Il museo ha affermato che non hanno l'opportunità di condurre uno studio del cranio e dell'impianto nel prossimo futuro, quindi non ci sono ancora informazioni, tranne una foto. Ma sono anche eloquenti: secondo il professore di antropologia Daniel Kurin, si trattava di un uomo anziano che ha riportato una ferita alla testa ampia, ma non fatale. I bordi delle linee di frattura mostrano segni di guarigione: la persona è rimasta in vita per almeno qualche altro mese. È possibile che avesse uno status elevato e quindi si sono sforzati di curarlo, compresi metodi rischiosi.
Il fatto stesso che gli antichi peruviani abbiano cercato di sigillare i buchi nei loro crani con il metallo non è una novità. È noto un caso documentato: 800 anni fa visse un peruviano che, fino alla fine della sua vita, indossò un cappello stretto con una piastra di metallo cucita di fronte al punto in cui c'era una ferita passante nel cranio. Ma posizionare una placca direttamente sull'osso è una tecnologia molto più complicata. Purtroppo, nell'aspetto del teschio del museo è impossibile capire che tipo di danno si nasconda sotto il metallo.

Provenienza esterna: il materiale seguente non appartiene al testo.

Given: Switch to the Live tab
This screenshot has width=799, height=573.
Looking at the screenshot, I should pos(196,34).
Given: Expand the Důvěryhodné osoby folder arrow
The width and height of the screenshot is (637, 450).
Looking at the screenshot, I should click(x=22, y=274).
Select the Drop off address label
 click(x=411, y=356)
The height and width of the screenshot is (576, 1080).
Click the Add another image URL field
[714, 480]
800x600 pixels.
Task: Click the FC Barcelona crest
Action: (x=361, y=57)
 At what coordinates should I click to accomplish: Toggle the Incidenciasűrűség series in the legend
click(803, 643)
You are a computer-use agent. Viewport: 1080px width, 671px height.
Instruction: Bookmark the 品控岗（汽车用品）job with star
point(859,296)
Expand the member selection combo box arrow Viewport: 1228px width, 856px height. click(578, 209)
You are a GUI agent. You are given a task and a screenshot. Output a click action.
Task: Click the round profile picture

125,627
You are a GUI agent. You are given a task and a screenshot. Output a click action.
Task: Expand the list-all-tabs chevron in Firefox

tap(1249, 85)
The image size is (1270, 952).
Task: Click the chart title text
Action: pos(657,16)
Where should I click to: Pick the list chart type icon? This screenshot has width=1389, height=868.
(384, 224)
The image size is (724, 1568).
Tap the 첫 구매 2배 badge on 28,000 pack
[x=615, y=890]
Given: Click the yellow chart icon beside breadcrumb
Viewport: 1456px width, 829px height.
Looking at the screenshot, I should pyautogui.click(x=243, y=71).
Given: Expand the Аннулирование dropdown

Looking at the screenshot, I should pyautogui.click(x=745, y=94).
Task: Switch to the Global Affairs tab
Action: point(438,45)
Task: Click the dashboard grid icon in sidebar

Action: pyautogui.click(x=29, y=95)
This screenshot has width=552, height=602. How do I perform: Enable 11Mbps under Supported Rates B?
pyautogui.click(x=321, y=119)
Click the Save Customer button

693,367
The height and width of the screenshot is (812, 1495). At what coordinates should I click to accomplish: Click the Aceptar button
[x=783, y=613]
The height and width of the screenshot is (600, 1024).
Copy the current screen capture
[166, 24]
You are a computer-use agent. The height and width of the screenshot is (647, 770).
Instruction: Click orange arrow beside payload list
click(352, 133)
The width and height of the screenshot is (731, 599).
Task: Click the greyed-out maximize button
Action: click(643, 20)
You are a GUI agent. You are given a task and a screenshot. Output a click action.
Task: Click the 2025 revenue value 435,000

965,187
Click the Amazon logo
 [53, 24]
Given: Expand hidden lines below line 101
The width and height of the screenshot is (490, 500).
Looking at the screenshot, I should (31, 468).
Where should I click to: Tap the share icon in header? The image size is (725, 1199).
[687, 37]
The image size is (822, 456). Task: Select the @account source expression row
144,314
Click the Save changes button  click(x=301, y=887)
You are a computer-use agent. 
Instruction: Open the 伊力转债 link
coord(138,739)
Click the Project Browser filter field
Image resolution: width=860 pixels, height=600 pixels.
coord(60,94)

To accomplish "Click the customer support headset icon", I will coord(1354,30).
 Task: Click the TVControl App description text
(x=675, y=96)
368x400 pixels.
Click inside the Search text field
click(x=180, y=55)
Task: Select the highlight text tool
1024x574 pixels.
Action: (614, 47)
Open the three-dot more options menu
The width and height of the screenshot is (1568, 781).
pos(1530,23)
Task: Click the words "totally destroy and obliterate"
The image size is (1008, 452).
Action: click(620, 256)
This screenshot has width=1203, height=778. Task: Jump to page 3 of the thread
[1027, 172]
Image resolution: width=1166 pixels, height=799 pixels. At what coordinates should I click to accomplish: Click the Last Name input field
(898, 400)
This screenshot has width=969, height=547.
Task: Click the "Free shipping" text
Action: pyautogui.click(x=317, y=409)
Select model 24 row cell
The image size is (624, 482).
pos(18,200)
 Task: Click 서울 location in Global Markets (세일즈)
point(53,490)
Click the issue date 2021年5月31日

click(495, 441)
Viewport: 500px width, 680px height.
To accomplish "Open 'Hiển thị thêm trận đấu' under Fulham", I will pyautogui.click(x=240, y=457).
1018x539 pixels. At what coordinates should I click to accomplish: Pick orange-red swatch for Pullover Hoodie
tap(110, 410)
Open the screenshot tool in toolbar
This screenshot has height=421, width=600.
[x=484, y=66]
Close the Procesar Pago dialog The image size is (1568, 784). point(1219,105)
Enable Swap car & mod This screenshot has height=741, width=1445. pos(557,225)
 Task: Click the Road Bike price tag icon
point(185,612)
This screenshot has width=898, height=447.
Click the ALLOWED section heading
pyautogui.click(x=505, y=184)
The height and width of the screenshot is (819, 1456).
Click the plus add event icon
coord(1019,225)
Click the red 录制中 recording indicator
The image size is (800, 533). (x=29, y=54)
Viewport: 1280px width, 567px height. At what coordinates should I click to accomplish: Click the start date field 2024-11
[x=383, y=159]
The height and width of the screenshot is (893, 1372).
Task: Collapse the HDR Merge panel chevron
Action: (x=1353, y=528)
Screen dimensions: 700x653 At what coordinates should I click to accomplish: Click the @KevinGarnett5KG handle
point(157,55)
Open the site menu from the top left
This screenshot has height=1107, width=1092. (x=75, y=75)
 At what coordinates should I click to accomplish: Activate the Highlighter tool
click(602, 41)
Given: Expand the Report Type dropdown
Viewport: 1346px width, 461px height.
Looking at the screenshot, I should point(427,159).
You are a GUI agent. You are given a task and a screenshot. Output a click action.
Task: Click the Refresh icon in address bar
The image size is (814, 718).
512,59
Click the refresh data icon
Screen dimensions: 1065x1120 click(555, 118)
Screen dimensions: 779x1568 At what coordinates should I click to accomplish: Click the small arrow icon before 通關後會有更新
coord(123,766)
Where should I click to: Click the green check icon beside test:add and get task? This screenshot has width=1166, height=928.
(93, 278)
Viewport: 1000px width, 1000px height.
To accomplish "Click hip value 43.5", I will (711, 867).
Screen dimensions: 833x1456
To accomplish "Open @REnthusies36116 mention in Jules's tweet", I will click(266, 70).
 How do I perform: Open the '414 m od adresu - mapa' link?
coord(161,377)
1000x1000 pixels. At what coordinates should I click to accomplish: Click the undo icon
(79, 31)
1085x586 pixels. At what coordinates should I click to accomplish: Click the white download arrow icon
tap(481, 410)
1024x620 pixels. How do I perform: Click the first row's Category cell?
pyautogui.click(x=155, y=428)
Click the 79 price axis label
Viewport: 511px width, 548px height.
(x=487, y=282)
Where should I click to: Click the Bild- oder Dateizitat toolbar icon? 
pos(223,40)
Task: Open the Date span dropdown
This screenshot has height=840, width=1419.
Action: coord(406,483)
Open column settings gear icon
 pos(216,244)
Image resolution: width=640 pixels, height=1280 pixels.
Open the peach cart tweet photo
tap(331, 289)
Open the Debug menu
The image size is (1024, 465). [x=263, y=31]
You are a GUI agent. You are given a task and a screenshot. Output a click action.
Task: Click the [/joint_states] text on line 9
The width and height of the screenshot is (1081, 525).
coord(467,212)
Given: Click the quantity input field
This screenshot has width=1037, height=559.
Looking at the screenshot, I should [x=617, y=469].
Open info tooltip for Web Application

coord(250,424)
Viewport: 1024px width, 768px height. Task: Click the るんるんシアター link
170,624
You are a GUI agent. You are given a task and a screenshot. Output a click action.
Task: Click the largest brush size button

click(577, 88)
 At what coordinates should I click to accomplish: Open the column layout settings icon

Il professor John Verano ha invece esaminato dozzine di teschi con placche, ma si sono rivelati tutti falsi. I teschi stessi erano antichi, ma in un secondo momento sarebbero stati attaccati degli impianti per dare valore alla rivendita. Tuttavia, c'erano anche impianti reali su tartarughe, ma installati postumi, come decorazione funeraria. È improbabile che gli antichi peruviani potessero eseguire vere operazioni mediche di tale complessità. D'altra parte, questo non significa che non ci abbiano provato - forse questa persona è diventata partecipe di un esperimento disperato?